Can the data below be echoed back word for word?

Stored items
- - - - - - -
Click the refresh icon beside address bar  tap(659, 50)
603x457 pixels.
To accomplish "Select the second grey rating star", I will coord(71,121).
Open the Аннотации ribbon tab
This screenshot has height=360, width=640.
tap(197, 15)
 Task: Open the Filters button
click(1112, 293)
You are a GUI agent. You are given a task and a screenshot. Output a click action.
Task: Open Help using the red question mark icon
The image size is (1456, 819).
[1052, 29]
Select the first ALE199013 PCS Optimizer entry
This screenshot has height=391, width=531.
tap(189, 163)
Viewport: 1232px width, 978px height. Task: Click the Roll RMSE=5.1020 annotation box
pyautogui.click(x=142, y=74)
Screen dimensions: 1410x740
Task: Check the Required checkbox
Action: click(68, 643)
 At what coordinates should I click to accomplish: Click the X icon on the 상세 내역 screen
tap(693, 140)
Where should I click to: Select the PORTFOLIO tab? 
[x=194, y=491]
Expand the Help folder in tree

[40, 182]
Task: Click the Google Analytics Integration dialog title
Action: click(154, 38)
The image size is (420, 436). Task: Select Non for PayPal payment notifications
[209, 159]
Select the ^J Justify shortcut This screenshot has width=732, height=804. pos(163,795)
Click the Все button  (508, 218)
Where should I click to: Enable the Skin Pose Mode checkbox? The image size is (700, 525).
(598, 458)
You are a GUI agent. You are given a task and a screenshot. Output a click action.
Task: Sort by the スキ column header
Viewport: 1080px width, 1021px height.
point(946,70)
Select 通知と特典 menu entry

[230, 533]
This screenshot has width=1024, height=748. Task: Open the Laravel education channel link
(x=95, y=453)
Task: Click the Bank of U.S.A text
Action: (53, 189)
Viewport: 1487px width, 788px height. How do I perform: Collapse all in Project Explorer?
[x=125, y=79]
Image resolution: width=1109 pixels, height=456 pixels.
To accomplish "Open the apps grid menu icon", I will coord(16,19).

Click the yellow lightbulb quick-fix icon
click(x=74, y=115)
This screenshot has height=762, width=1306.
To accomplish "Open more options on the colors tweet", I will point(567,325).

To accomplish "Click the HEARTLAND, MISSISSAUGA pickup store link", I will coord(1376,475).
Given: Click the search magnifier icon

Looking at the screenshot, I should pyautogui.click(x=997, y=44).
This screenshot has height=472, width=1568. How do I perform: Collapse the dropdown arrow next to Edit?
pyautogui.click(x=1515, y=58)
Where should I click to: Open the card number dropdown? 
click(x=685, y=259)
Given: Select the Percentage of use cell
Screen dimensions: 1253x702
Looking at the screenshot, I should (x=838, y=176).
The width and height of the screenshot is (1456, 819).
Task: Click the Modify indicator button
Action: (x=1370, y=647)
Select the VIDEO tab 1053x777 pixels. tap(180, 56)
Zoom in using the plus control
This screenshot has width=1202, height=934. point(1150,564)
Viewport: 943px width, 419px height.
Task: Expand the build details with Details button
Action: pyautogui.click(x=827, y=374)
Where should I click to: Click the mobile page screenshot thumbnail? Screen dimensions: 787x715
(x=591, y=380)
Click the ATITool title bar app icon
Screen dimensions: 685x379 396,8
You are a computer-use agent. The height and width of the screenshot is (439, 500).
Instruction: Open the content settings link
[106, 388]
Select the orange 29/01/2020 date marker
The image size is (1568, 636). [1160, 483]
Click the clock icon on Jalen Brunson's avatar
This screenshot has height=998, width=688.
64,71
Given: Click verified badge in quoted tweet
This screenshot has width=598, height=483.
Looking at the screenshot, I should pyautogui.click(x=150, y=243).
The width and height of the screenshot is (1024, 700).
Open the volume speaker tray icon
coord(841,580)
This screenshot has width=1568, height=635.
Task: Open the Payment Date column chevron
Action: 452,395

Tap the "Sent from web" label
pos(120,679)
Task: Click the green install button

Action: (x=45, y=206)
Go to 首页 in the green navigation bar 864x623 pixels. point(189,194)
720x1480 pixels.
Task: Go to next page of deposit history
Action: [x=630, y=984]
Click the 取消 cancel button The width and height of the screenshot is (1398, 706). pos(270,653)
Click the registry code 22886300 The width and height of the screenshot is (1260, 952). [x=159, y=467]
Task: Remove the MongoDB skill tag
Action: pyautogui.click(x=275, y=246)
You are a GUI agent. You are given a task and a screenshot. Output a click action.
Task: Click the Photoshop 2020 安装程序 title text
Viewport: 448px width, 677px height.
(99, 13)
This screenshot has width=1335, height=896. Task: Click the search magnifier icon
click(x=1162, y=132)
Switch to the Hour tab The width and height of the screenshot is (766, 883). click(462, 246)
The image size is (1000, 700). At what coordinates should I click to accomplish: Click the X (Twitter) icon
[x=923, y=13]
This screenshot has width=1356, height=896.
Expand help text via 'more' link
- - - - - - -
EXERCISE ANSWER
Click the refresh icon beside address bar  tap(659, 50)
603x457 pixels.
To accomplish "Select the second grey rating star", I will coord(71,121).
Open the Аннотации ribbon tab
This screenshot has height=360, width=640.
tap(197, 15)
 Task: Open the Filters button
click(1112, 293)
You are a GUI agent. You are given a task and a screenshot. Output a click action.
Task: Open Help using the red question mark icon
The image size is (1456, 819).
[1052, 29]
Select the first ALE199013 PCS Optimizer entry
This screenshot has height=391, width=531.
tap(189, 163)
Viewport: 1232px width, 978px height. Task: Click the Roll RMSE=5.1020 annotation box
pyautogui.click(x=142, y=74)
Screen dimensions: 1410x740
Task: Check the Required checkbox
Action: click(68, 643)
 At what coordinates should I click to accomplish: Click the X icon on the 상세 내역 screen
tap(693, 140)
Where should I click to: Select the PORTFOLIO tab? 
[x=194, y=491]
Expand the Help folder in tree

[40, 182]
Task: Click the Google Analytics Integration dialog title
Action: click(154, 38)
The image size is (420, 436). Task: Select Non for PayPal payment notifications
[209, 159]
Select the ^J Justify shortcut This screenshot has width=732, height=804. pos(163,795)
Click the Все button  (508, 218)
Where should I click to: Enable the Skin Pose Mode checkbox? The image size is (700, 525).
(598, 458)
You are a GUI agent. You are given a task and a screenshot. Output a click action.
Task: Sort by the スキ column header
Viewport: 1080px width, 1021px height.
point(946,70)
Select 通知と特典 menu entry

[230, 533]
This screenshot has width=1024, height=748. Task: Open the Laravel education channel link
(x=95, y=453)
Task: Click the Bank of U.S.A text
Action: (53, 189)
Viewport: 1487px width, 788px height. How do I perform: Collapse all in Project Explorer?
[x=125, y=79]
Image resolution: width=1109 pixels, height=456 pixels.
To accomplish "Open the apps grid menu icon", I will coord(16,19).

Click the yellow lightbulb quick-fix icon
click(x=74, y=115)
This screenshot has height=762, width=1306.
To accomplish "Open more options on the colors tweet", I will point(567,325).

To accomplish "Click the HEARTLAND, MISSISSAUGA pickup store link", I will coord(1376,475).
Given: Click the search magnifier icon

Looking at the screenshot, I should pyautogui.click(x=997, y=44).
This screenshot has height=472, width=1568. How do I perform: Collapse the dropdown arrow next to Edit?
pyautogui.click(x=1515, y=58)
Where should I click to: Open the card number dropdown? 
click(x=685, y=259)
Given: Select the Percentage of use cell
Screen dimensions: 1253x702
Looking at the screenshot, I should (x=838, y=176).
The width and height of the screenshot is (1456, 819).
Task: Click the Modify indicator button
Action: (x=1370, y=647)
Select the VIDEO tab 1053x777 pixels. tap(180, 56)
Zoom in using the plus control
This screenshot has width=1202, height=934. point(1150,564)
Viewport: 943px width, 419px height.
Task: Expand the build details with Details button
Action: pyautogui.click(x=827, y=374)
Where should I click to: Click the mobile page screenshot thumbnail? Screen dimensions: 787x715
(x=591, y=380)
Click the ATITool title bar app icon
Screen dimensions: 685x379 396,8
You are a computer-use agent. The height and width of the screenshot is (439, 500).
Instruction: Open the content settings link
[106, 388]
Select the orange 29/01/2020 date marker
The image size is (1568, 636). [1160, 483]
Click the clock icon on Jalen Brunson's avatar
This screenshot has height=998, width=688.
64,71
Given: Click verified badge in quoted tweet
This screenshot has width=598, height=483.
Looking at the screenshot, I should pyautogui.click(x=150, y=243).
The width and height of the screenshot is (1024, 700).
Open the volume speaker tray icon
coord(841,580)
This screenshot has width=1568, height=635.
Task: Open the Payment Date column chevron
Action: 452,395

Tap the "Sent from web" label
pos(120,679)
Task: Click the green install button

Action: (x=45, y=206)
Go to 首页 in the green navigation bar 864x623 pixels. point(189,194)
720x1480 pixels.
Task: Go to next page of deposit history
Action: [x=630, y=984]
Click the 取消 cancel button The width and height of the screenshot is (1398, 706). pos(270,653)
Click the registry code 22886300 The width and height of the screenshot is (1260, 952). [x=159, y=467]
Task: Remove the MongoDB skill tag
Action: pyautogui.click(x=275, y=246)
You are a GUI agent. You are given a task and a screenshot. Output a click action.
Task: Click the Photoshop 2020 安装程序 title text
Viewport: 448px width, 677px height.
(99, 13)
This screenshot has width=1335, height=896. Task: Click the search magnifier icon
click(x=1162, y=132)
Switch to the Hour tab The width and height of the screenshot is (766, 883). click(462, 246)
The image size is (1000, 700). At what coordinates should I click to accomplish: Click the X (Twitter) icon
[x=923, y=13]
This screenshot has width=1356, height=896.
Expand help text via 'more' link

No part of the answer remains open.